The hospital room was big and white, it was on the third floor, with a bed right in the middle of it that went on wheels but didn't fold away. It was such a waste of space. It smelled clean and like disinfectant, and the nice doctor held my hands in his when he explained why they'd had to cut off both my legs. My parents were there. My father slumped in a chair in the corner, his head down and his shoulders shaking, and I looked away, hot and ashamed - he shouldn't ever cry in front of me. My mother sat straight-backed, her hands clenched in her lap, giving me a tight, dry-eyed smile. I lay there, and when the nice doctor asked me if there was anything I'd like I asked for a biro. He brought me paper too, but I didn't touch it. I lay in bed, tracing on my arm a row of lucky eyes.

'Lucky we're insured,' Gerry told my parents. 'Thank God I paid it this year. I was starting to think it was a waste of money.'

            'It may take a year or two,' the lawyer explained, 'to settle the damages. You should be prepared for that, but I think we can handle it with minimum distress to the child. Since we understand you are in some financial difficulties, Mr. Capaldi has agreed to advance you a sum against future damages - I think that would be useful?'

            'Very,' my mother told them.

            She made out two cheques right away. One was to the company that sold wheelchairs, for a chair that would fold up small and fit easily into a caravan. The other was to the tattooist, Caleb Gow. The money lifted us clear out of debt, and porridge began to be less frequent. She made me lift weights and practise getting myself out of the chair. Between us, my father and I figured out ways to pull myself on my hands, and my mother made me practise them. Without my stiff, heavy legs, my body became easier to swing about. After a while, I could even get up steps using only my hands.

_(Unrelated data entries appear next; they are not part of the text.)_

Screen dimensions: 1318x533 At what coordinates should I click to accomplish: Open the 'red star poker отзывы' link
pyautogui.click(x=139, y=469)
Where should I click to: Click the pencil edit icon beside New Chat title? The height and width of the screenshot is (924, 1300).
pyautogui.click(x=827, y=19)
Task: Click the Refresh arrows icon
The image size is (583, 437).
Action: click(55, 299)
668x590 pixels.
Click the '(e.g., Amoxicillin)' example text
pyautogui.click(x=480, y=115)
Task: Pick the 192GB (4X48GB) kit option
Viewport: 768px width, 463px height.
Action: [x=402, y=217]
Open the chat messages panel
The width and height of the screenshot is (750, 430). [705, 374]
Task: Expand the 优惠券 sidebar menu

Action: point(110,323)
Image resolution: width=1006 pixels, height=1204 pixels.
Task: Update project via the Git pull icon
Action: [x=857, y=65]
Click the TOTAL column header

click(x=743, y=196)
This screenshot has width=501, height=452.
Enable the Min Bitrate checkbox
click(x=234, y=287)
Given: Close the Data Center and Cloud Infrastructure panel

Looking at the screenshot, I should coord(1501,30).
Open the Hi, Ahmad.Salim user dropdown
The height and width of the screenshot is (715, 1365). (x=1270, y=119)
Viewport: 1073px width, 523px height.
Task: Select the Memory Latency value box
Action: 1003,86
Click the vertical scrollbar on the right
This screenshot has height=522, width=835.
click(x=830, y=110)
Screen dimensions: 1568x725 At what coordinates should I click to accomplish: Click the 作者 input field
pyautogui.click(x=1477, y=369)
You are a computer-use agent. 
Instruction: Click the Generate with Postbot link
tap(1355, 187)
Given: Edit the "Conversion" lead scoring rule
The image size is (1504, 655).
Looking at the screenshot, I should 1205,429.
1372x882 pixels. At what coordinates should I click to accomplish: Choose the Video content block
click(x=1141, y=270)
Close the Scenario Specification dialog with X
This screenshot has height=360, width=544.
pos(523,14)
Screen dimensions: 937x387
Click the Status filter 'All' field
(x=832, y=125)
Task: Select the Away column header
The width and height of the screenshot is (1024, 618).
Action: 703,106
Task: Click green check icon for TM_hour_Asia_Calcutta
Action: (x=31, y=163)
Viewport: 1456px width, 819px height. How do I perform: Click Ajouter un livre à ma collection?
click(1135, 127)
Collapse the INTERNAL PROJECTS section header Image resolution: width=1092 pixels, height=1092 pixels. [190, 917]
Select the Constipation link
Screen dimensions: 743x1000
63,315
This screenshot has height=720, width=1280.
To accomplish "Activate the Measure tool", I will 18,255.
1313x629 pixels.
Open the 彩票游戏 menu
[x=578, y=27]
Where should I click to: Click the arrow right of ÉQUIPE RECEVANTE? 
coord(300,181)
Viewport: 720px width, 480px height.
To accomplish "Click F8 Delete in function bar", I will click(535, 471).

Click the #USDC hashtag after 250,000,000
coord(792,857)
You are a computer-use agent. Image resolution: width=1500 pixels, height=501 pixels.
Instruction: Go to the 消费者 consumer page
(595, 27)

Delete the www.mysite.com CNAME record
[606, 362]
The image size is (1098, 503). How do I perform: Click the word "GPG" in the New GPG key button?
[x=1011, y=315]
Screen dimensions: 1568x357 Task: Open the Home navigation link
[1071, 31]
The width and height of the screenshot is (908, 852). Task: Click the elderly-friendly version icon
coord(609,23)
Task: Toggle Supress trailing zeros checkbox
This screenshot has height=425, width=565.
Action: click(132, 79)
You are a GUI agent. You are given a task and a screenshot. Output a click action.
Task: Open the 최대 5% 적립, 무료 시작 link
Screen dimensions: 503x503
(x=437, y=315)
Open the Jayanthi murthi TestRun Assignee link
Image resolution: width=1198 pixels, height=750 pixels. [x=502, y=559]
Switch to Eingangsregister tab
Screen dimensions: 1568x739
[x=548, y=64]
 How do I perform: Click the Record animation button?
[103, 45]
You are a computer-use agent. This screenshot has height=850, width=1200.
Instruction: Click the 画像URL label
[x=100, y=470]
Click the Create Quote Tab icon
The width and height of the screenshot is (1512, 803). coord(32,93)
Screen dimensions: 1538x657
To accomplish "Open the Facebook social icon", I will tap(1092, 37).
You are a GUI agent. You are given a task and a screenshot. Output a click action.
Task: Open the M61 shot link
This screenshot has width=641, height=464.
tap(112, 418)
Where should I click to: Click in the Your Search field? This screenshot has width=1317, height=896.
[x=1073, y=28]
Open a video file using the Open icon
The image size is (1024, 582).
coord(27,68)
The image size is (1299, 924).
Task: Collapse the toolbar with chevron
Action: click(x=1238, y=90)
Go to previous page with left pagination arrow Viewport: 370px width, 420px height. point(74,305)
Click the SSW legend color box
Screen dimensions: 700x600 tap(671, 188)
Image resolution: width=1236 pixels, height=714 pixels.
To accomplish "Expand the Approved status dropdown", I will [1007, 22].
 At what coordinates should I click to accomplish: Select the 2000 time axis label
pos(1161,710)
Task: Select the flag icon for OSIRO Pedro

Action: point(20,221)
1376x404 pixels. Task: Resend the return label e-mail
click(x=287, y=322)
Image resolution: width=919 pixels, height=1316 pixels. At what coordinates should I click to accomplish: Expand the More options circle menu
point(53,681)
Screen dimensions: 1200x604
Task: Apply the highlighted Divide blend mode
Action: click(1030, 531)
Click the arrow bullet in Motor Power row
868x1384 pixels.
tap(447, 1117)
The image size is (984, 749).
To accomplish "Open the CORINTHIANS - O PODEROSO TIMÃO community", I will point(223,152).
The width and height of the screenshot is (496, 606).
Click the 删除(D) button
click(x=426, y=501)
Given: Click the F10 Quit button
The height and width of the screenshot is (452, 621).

            Sometimes at night I woke up, crying, both hands clutching for where my legs used to be and only grasping sheets. In court, I put on a brave smile and stuck up for Eddie. The carousel is scrap metal now, and Eddie works on lighting, but people felt sorry for me and the insurance realised this and paid without a murmur. When I asked her to, my mother took a little of the money and went to a tattooist, a different one, a young man with clean red hair and a chipped front tooth, and an art school diploma on his wall.       She hadn't said much about the idea, except that it should really be my money, but I told her things wouldn't be tidy until she had this done, and she didn't ask me what I meant. He sketched pictures in a notebook until they found a design they both liked, a new picture to cover up the gold coin on her ear. I sat in my wheelchair in the clean, bright room and watched her bite her lips and rub her fists together and refuse to hold the hand I offered her, as the new picture took shape. A delicate picture, with clear lines and pretty colours and different shades and highlights. Another flower - this one with star-shaped petals.

This is my mother's story, and mine. It could be different. I sometimes think of how different it could be, with less blood and more flowers, and fewer eyes. I could have run away and joined the hospital, or studied for law or insurance. But I'm not running anywhere now. I'm staying in the circus. My mother came here for the first time when she was sixteen, close to how old I am now, and that's all. I'm staying. It's useless to look any further.

You'll see me any evening in the circus. I am in my mirror-box, a smiling blonde head. People stop to look at my pretty face. I keep my eyes wide open and stare at them; I only blink when they look away. This makes them uncomfortable. They shift and fidget, and usually they whisper - 'They do it with mirrors.' And when they do, I unlatch the lower section they think is hiding my legs with all eleven fingers, and it swings open as if by magic.

            And I watch their faces change.